Her şey çok güzel olacak

Her şey çok güzel olacak: Sayın İstanbul Büyükşehir Belediye Başkanı Ekrem İmamoğlu’nun üç kez üst üste yinelediği “umut burada” çıkışı, sevgili Selahattin Demirtaş’ın tüm demokrat zihinlere kazınan “seni başkan yaptırmayacağız” iddiasını tamamladı. O iddianın sahibi Edirne Cezaevi’nde, umudu vaat eden ise kendini bize emanet etti.

YSK, cumhuriyetimizin görünüm olarak dahi artık demokrasi olmadığını aldırılan kararıyla tescil etti. Teknik olarak basbayağı “darbe” yapıldı. Sayın İstanbul Büyükşehir Belediye Başkanı Ekrem İmamoğlu gece yarısı kollarını sıvadı, kravatını attı, “bu ülkeye demokrasiyi getireceğiz, her şey çok güzel olacak” dedi.
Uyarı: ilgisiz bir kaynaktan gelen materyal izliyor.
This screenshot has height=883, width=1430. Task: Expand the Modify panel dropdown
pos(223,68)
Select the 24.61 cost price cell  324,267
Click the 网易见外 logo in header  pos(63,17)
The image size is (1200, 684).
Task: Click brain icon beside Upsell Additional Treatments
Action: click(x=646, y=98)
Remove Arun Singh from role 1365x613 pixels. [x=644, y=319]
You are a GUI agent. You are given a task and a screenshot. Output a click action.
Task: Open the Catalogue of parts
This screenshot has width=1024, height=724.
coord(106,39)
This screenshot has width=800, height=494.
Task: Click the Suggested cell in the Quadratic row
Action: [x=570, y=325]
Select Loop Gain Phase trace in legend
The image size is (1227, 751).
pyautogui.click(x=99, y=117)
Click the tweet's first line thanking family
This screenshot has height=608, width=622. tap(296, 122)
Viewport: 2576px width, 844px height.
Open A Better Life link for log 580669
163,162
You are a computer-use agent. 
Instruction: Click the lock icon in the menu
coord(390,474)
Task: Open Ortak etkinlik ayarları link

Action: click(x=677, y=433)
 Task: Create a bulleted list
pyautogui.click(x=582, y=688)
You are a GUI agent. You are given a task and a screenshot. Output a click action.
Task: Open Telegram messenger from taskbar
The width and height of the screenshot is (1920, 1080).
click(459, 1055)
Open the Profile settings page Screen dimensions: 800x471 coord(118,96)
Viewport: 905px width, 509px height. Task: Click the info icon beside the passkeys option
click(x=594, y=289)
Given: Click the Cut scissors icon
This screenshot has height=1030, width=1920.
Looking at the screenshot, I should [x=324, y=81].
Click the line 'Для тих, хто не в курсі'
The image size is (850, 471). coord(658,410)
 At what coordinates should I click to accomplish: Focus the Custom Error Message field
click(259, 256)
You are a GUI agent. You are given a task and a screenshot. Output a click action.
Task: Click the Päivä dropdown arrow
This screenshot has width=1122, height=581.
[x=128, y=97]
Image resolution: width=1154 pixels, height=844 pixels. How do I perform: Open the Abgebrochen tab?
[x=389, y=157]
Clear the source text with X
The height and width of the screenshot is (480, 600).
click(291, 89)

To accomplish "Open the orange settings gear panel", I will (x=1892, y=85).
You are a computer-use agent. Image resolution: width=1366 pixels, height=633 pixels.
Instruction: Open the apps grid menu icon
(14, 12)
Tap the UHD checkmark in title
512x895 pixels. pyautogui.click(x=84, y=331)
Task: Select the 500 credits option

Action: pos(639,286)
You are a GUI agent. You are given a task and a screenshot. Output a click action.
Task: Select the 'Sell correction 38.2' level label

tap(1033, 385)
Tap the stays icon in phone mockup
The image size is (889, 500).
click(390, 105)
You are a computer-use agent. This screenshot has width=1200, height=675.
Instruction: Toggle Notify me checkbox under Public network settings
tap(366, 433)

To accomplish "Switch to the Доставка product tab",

Demek ki 23 Haziran’da Sayın İmamoğlu, 31 Mart’taki gibi Cumhurbaşkanı Erdoğan’la yarışmayacak, demokrasi ile anti-demokrasi arasında seçim yapılacak.

23 Haziran’dan önce bence önemli bir tarih, cumhuriyetimizin kurucusu büyük Atatürk’ün Samsun’a çıkarak ulusal kurtuluş savaşımını başlattığı 19 Mayıs. 19 Mayıs Pazar günü saat 19:00’da lig lideri Galatasaray, ikinci Başakşehir’i kendi sahasında ağırlayacak. Seçim gününe dek süreci ve belediyeyi Vali Ali Yerlikaya yönetecekmiş. Buyursun Sayın Vali, Sayın İmamoğlu’nun yanı sıra konuk olsun, halkın nabzını 52 bin kişilik koroyu dinleyerek ilk elden tutsun. Çünkü o gün eminim “her şey çok güzel olacak.”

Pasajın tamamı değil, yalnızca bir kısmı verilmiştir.